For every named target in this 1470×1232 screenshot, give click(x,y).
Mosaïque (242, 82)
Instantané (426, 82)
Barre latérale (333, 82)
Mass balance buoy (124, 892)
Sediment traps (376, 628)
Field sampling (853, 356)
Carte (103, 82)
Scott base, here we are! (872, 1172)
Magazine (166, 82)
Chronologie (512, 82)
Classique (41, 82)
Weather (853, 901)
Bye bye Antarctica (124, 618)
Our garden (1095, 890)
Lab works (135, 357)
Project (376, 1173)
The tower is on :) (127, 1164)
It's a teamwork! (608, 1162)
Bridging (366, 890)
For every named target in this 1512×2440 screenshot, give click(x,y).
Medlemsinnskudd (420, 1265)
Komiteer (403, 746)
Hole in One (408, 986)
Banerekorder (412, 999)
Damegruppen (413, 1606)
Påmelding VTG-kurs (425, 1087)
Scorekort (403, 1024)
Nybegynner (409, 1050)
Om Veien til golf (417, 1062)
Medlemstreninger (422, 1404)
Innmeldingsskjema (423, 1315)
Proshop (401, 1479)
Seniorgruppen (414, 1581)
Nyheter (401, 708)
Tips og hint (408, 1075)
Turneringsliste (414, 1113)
====
● **What the exercise asks**
An exact copy of every line above, start to finish, is required.

● **Reply to the exercise**
For every named target in this 1470×1232 screenshot, give click(x,y).
Mosaïque (242, 82)
Instantané (426, 82)
Barre latérale (333, 82)
Mass balance buoy (124, 892)
Sediment traps (376, 628)
Field sampling (853, 356)
Carte (103, 82)
Scott base, here we are! (872, 1172)
Magazine (166, 82)
Chronologie (512, 82)
Classique (41, 82)
Weather (853, 901)
Bye bye Antarctica (124, 618)
Our garden (1095, 890)
Lab works (135, 357)
Project (376, 1173)
The tower is on :) (127, 1164)
It's a teamwork! (608, 1162)
Bridging (366, 890)
For every named target in this 1512×2440 screenshot, give click(x,y).
Medlemsinnskudd (420, 1265)
Komiteer (403, 746)
Hole in One (408, 986)
Banerekorder (412, 999)
Damegruppen (413, 1606)
Påmelding VTG-kurs (425, 1087)
Scorekort (403, 1024)
Nybegynner (409, 1050)
Om Veien til golf (417, 1062)
Medlemstreninger (422, 1404)
Innmeldingsskjema (423, 1315)
Proshop (401, 1479)
Seniorgruppen (414, 1581)
Nyheter (401, 708)
Tips og hint (408, 1075)
Turneringsliste (414, 1113)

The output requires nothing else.